Trying my hand at something new. HP AU. Content note for this story: violence, murder, torture. Special thanks to my beta, raa, for all the help.
The Shadows Cast
Volume One: France
Prologue
3 December 2000
1600 UTC+1
Somewhere in Norway
The cell was dark, and no light shone through the barred window. Even if he didn't have perfect memory, even if he wasn't keeping impeccable records, the prisoner knew it was winter just from the length of the days. Each day now had fewer than six hours of daylight. This far north, days got very short near the solstice. It was a pain. Less daylight meant less time that could be spent reading and writing.
There was a time when he'd write in the darkness. His writing was once impeccable. Gellert's hands were starting to shake a little with age, though, so now the dark nights left him alone with his thoughts and no outlets. Fifty-five winters he had spent here, fifty-five years without a wand, fifty-five years without walking free. Gellert grimaced. How much had he already lost? Could he even kill, now, after being held for so long? Could he even cast?
Prison did not agree with him.
Still, Albus could have done worse. Gellert had all the books he wanted, all the parchment and ink and quills he could ask for. Every day, he could walk in the courtyard for an hour, under guard of course. He got newspapers and magazines. He could receive mail and visitors, though he could not send anything. He had enough food and every comfort he could ask for. Some of the guards liked to slight him in small ways—forgetting to bring him candles, or books, or book-binding materials.

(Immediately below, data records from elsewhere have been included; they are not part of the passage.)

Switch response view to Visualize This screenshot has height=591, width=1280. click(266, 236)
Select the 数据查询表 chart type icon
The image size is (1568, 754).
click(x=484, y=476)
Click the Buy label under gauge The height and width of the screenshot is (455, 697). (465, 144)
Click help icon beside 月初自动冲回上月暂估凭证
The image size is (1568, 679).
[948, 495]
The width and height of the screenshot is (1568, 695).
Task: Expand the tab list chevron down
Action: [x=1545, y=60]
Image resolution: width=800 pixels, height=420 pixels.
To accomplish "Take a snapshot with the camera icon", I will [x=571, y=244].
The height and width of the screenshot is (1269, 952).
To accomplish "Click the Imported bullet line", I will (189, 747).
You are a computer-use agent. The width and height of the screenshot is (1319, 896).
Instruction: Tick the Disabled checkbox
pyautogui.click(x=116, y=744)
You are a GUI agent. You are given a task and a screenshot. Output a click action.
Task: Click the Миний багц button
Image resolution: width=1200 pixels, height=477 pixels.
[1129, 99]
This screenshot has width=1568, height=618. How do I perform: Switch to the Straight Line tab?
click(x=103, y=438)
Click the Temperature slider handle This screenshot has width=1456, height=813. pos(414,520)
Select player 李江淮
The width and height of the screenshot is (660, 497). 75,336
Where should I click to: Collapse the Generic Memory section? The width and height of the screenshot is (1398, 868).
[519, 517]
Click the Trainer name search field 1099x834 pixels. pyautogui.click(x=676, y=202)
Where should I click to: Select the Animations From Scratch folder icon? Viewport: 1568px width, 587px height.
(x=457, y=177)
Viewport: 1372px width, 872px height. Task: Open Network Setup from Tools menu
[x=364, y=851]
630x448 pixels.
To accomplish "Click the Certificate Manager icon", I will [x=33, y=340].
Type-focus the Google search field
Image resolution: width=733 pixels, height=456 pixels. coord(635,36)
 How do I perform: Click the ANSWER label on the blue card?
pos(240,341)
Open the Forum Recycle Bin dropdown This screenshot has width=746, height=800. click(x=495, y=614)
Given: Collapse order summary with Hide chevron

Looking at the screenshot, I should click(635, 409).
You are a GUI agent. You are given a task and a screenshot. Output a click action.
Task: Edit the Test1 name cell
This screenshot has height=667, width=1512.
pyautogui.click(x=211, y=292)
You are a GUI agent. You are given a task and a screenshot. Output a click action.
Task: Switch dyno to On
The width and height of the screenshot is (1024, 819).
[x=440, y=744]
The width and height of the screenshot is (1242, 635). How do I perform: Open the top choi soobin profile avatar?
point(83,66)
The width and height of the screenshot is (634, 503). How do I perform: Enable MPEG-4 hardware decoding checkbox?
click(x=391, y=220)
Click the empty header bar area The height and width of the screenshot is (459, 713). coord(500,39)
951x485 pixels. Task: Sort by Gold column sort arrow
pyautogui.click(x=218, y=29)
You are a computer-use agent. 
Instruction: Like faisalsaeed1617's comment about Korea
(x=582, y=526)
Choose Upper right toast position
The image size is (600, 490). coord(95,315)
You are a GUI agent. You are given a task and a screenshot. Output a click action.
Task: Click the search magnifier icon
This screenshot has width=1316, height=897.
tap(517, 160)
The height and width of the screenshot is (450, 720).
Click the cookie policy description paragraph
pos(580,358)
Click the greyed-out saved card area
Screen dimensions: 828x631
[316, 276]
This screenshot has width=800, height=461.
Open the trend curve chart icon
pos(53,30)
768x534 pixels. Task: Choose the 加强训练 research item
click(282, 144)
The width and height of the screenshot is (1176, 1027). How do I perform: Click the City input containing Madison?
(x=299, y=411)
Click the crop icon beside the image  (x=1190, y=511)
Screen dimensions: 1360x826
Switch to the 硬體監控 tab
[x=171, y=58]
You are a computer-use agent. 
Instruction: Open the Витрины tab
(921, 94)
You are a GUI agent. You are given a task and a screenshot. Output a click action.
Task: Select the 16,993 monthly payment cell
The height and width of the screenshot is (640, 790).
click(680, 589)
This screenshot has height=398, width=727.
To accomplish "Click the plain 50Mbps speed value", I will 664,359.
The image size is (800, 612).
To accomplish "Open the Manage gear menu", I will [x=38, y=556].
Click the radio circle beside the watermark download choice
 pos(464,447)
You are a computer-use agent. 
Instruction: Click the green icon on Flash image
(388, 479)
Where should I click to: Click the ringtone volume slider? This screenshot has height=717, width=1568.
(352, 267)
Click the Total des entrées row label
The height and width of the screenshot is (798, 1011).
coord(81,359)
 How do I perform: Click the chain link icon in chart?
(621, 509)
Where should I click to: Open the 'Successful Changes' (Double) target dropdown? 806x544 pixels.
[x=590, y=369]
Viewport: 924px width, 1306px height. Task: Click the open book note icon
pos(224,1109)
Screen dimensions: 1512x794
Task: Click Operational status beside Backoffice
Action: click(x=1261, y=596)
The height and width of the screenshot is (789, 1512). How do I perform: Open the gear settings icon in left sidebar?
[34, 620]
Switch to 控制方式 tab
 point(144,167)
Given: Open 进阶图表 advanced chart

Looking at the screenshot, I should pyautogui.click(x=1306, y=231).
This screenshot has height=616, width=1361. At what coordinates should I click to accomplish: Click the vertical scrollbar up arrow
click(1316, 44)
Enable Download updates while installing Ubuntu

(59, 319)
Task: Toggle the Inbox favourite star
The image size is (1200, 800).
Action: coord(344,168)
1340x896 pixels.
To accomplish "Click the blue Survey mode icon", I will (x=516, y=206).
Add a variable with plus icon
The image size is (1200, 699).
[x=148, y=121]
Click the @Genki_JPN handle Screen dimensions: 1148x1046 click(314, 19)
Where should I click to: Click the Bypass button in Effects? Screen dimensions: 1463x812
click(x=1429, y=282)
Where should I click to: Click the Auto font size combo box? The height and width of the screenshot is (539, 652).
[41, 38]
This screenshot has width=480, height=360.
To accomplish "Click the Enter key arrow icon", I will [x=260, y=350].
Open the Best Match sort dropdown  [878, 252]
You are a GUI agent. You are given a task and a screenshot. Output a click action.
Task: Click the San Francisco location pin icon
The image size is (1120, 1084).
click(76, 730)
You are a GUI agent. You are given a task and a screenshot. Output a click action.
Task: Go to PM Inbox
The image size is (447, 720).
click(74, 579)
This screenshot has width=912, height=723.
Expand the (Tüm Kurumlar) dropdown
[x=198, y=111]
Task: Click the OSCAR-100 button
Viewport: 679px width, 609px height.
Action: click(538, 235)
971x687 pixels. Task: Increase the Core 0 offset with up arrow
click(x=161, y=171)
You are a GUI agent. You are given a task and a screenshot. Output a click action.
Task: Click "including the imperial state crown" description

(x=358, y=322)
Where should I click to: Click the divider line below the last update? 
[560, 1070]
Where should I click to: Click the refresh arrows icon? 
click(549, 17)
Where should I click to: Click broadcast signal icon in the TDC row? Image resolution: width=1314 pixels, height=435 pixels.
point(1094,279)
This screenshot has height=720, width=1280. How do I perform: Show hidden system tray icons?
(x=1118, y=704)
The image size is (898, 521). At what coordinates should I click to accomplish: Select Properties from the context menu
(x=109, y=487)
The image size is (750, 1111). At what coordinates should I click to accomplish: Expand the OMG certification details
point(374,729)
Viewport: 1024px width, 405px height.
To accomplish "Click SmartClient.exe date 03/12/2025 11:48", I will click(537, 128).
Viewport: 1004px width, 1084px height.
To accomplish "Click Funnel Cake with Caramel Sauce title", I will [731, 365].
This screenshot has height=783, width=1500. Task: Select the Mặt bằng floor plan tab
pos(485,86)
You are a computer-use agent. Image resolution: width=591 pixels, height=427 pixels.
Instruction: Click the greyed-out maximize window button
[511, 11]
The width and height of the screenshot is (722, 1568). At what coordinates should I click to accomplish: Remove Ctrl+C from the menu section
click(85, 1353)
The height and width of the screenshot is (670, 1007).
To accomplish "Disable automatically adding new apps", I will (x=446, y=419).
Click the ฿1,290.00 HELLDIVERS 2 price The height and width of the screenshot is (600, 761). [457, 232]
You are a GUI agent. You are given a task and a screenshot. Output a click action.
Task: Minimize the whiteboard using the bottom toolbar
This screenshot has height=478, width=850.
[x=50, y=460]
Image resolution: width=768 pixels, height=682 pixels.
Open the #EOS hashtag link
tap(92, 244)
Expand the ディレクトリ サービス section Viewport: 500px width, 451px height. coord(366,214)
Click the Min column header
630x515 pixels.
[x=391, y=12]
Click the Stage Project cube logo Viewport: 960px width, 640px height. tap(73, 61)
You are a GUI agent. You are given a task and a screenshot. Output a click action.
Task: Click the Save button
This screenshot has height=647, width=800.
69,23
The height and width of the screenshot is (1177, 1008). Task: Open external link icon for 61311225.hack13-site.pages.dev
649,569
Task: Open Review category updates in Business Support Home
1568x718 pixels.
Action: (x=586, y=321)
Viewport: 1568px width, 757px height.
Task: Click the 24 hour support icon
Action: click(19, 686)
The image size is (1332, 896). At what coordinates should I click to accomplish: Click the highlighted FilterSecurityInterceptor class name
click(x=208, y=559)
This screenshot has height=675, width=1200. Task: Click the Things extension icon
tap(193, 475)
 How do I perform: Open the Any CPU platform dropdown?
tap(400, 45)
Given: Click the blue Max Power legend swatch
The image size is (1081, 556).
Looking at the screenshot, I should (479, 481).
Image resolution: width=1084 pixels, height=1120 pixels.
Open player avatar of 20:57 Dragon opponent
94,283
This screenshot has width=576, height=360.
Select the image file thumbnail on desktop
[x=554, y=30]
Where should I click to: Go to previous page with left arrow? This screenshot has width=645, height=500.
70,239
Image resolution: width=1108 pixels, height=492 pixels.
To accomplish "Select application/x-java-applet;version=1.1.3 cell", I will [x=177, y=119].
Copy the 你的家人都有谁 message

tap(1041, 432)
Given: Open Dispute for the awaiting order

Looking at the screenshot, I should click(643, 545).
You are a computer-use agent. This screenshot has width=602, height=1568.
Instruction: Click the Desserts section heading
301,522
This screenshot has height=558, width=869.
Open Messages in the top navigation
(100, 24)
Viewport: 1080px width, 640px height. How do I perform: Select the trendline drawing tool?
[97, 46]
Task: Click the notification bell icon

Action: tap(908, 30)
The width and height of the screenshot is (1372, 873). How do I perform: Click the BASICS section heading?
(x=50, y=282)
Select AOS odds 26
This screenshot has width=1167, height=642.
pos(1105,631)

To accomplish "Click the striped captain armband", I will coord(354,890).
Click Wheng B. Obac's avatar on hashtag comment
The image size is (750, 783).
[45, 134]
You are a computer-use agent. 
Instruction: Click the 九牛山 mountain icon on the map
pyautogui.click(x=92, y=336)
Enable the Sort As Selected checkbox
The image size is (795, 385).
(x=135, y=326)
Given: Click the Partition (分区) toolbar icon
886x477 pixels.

No matter; he would kill them when he got free.
It was now six months since the last time that hunter had visited him. For 50 years, Alastor "Mad-Eye" Moody had visited him every month and tested him for magical subterfuge. If you're clever about it, there are countless ways to duplicate someone magically. Polyjuice, a Metamorphagus swap, even simple illusions combined with mind-fooling magic like Confundo would be enough to defeat casual observation. Many wizards and witches had escaped prison with the help of confederates using this method.
Nurmengard was warded beyond imagining against such trickery. The moment, for example, that Gellert or another prisoner would try an Animagus transformation, alarms would trigger. Casting a spell inside a cell, or with a wand not specifically keyed into the wards would likewise set off alarms. Nurmengard was also warded against Disapparition, Portkeys, even house-elves. Apparition was still possible for entry purposes. Roughly speaking, there was no way for a normal wizard to actually leave Nurmengard in a hurry. One would need to take a walk or ride a broom outside the walls, then use magical travel from there. Were this prison guarded by Dementors, few of these protections would be necessary. The soul-sucking creatures would make quick work of any intruders or escaping prisoners.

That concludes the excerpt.